### Directions for this task
Copy, without any change, the lines that begin with the one containing "Given: Click the 上课时间 card heading" and end with the one containing "tap(193, 298)", including both of those lines.
——
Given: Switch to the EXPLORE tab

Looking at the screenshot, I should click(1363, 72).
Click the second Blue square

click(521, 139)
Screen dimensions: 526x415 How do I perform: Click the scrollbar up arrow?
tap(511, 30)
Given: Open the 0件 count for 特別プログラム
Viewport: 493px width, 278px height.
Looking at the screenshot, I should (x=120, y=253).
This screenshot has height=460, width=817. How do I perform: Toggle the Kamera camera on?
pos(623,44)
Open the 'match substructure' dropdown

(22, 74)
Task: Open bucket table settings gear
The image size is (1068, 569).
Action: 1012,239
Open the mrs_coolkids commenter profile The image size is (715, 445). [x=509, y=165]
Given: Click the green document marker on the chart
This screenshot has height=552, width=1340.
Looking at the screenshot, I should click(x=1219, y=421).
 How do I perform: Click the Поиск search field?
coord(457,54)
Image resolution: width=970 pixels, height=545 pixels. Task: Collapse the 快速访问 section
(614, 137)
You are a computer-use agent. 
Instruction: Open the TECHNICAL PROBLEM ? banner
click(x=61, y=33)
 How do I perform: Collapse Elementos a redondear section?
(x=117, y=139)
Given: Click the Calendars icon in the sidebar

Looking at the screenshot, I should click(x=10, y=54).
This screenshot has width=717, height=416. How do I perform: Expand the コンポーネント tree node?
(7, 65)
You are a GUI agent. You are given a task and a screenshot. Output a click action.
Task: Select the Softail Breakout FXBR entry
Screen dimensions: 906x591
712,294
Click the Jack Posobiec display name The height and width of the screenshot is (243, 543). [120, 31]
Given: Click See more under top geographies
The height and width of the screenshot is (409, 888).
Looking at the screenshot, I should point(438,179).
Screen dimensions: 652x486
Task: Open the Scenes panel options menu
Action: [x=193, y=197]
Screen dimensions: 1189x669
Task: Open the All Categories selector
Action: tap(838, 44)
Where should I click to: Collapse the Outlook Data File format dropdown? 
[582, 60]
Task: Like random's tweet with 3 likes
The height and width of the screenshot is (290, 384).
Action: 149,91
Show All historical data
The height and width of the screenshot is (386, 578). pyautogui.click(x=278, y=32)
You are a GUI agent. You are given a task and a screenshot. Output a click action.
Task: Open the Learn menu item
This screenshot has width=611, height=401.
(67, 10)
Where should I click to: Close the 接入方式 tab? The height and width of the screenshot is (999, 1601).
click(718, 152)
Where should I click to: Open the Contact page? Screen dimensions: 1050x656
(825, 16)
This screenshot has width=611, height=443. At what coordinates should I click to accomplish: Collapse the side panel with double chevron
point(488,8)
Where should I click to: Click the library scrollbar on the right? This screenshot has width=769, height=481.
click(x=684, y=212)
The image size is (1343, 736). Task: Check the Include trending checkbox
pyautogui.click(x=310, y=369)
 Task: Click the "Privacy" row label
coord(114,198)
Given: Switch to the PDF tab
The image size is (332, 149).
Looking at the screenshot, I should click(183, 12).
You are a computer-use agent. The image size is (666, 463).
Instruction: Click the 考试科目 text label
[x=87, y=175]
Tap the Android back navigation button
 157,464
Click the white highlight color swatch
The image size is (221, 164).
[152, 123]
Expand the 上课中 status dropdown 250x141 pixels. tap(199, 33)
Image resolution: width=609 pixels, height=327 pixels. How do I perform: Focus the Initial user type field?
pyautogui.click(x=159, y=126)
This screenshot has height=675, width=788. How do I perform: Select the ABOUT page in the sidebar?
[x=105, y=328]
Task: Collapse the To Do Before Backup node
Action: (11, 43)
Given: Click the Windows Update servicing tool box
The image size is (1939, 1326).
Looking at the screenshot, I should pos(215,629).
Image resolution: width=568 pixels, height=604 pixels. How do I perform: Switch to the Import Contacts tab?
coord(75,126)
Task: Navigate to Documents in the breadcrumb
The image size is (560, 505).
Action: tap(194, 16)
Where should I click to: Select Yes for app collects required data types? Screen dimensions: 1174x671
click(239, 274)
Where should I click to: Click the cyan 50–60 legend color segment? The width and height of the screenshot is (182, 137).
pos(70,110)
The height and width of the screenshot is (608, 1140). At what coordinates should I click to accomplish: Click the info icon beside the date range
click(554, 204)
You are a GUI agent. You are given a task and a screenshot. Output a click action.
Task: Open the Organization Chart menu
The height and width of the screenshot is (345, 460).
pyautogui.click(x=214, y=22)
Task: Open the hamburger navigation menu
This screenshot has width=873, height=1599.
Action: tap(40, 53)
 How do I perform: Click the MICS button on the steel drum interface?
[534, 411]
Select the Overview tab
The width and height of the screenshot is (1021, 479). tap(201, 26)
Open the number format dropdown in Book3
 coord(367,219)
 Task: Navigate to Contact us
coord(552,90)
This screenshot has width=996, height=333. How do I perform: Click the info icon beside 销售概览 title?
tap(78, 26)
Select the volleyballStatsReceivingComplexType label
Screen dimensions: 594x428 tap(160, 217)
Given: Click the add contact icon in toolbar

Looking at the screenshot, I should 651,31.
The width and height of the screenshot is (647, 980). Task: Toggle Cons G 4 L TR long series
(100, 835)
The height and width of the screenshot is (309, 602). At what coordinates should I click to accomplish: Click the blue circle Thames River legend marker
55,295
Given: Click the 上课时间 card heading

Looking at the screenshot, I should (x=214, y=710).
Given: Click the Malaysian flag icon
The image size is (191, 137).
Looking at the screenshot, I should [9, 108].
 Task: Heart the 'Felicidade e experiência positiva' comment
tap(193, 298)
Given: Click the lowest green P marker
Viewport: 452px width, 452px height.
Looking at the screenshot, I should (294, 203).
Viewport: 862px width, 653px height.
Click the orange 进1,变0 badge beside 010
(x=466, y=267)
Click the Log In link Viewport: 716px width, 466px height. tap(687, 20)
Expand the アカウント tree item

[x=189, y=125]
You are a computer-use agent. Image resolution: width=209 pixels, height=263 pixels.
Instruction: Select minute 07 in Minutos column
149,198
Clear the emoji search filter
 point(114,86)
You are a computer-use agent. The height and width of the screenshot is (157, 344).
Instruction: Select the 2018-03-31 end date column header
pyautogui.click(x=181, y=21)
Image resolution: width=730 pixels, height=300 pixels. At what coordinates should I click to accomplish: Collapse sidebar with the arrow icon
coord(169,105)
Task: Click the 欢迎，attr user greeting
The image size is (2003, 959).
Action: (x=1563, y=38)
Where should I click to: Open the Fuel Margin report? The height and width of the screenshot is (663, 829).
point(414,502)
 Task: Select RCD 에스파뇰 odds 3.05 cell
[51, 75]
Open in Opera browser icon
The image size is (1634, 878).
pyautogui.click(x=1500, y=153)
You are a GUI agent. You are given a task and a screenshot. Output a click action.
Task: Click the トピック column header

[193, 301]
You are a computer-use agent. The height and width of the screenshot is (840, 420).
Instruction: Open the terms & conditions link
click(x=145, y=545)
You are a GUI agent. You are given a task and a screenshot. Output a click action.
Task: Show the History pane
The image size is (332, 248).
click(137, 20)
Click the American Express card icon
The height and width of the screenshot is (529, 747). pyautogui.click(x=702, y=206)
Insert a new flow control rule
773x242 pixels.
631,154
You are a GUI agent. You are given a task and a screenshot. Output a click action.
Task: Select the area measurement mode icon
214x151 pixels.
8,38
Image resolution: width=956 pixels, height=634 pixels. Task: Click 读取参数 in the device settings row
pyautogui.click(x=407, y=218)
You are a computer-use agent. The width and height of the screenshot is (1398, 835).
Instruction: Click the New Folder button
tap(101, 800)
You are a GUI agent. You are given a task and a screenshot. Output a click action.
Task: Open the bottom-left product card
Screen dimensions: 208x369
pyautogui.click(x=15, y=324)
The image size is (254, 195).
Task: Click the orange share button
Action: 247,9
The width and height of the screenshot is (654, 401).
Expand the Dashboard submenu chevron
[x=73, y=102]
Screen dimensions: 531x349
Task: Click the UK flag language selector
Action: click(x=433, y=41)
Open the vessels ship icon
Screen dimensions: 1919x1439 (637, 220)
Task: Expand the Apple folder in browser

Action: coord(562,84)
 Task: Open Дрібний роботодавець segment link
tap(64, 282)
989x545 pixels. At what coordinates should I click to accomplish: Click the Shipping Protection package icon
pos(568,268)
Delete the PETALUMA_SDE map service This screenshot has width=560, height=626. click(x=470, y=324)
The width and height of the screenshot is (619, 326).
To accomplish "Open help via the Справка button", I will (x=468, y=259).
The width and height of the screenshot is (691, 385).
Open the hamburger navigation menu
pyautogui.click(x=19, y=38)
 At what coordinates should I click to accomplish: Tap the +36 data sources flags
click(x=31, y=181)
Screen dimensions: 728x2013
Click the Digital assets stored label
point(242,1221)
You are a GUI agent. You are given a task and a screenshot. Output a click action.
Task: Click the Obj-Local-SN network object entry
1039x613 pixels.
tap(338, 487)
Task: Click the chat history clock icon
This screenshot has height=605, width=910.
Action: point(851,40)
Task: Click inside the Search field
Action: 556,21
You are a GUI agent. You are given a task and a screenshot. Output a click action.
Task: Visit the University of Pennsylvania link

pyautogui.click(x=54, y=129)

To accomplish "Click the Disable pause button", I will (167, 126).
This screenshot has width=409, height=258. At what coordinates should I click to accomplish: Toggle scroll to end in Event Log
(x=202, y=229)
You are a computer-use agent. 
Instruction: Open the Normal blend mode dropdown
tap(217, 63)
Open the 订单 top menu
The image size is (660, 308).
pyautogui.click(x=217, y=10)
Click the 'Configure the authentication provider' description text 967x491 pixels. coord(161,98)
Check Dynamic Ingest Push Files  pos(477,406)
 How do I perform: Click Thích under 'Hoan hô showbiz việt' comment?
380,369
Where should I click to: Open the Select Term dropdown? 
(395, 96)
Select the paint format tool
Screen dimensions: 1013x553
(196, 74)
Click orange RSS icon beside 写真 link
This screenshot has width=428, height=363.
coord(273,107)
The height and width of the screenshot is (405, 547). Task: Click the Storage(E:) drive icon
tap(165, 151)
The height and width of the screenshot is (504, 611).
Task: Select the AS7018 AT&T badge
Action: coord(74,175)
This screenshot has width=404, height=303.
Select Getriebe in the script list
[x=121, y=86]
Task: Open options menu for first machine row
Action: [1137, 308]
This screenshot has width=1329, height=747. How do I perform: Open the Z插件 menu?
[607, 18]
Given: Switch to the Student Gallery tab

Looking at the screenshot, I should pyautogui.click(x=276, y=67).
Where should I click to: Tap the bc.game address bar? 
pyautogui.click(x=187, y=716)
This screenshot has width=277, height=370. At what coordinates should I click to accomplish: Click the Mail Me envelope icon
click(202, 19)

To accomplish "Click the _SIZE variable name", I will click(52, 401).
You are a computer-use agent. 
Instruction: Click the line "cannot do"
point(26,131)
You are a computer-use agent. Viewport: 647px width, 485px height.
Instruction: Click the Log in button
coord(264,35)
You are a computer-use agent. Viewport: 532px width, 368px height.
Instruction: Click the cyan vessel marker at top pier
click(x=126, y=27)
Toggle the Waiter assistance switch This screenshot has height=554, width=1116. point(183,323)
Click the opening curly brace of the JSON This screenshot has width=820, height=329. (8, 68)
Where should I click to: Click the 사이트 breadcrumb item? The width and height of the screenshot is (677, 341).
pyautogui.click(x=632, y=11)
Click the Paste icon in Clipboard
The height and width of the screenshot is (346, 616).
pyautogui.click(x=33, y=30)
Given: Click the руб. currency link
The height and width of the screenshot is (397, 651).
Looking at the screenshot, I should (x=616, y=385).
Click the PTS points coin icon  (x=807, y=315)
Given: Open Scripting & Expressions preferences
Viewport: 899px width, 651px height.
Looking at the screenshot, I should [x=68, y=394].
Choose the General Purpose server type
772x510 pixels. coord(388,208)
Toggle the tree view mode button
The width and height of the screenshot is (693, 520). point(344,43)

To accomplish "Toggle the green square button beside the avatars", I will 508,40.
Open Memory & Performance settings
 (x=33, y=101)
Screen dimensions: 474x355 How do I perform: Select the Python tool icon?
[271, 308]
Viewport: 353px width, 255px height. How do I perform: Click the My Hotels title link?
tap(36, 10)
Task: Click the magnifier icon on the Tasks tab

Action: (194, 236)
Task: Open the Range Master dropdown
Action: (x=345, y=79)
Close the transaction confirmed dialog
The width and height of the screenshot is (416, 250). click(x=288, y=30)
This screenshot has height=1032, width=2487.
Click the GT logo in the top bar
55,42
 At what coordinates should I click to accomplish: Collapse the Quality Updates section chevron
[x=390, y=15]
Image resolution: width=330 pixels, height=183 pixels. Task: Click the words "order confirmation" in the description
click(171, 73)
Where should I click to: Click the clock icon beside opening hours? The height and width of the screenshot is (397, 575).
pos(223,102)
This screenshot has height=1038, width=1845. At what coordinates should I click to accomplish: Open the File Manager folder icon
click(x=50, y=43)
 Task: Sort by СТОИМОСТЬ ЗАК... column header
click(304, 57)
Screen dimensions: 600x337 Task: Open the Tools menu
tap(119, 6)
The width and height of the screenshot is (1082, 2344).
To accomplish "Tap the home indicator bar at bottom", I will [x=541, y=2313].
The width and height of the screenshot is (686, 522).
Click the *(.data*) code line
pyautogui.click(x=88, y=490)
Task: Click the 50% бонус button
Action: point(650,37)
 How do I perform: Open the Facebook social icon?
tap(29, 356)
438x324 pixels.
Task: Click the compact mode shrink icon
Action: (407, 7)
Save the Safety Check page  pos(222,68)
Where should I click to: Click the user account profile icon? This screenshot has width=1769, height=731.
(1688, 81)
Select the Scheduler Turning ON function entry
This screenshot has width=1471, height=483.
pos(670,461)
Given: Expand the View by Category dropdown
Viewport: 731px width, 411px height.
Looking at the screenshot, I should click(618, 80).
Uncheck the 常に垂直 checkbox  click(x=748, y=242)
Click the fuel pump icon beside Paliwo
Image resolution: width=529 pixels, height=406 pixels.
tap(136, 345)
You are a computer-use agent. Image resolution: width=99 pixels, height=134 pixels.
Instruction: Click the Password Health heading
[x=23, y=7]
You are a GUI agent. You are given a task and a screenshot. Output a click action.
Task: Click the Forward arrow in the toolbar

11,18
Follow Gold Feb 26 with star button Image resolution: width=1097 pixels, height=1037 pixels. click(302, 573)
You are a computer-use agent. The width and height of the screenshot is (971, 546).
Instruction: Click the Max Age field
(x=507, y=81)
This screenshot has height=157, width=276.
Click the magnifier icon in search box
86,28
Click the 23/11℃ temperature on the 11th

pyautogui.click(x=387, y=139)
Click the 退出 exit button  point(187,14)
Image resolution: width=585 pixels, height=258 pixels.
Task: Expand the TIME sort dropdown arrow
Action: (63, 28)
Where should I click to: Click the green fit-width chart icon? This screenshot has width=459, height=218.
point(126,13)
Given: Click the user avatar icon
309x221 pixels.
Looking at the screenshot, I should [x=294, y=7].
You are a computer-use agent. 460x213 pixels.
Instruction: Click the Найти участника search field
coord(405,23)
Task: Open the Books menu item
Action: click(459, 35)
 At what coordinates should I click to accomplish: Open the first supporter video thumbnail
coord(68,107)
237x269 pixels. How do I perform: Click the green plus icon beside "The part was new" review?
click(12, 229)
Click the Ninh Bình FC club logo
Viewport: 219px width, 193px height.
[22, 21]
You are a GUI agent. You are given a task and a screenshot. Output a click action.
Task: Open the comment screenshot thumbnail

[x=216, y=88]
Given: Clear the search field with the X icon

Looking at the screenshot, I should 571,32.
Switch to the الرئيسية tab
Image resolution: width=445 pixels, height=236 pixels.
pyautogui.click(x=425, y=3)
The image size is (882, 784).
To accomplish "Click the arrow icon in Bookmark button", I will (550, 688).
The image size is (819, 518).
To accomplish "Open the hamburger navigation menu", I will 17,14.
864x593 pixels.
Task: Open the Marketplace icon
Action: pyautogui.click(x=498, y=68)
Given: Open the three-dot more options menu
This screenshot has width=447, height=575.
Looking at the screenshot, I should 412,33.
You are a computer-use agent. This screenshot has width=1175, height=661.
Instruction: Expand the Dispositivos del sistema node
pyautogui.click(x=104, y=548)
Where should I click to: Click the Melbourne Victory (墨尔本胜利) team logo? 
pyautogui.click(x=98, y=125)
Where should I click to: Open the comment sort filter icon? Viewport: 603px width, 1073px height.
——
### Solution to the exercise
Given: Click the 上课时间 card heading

Looking at the screenshot, I should (x=214, y=710).
Given: Click the Malaysian flag icon
The image size is (191, 137).
Looking at the screenshot, I should [9, 108].
 Task: Heart the 'Felicidade e experiência positiva' comment
tap(193, 298)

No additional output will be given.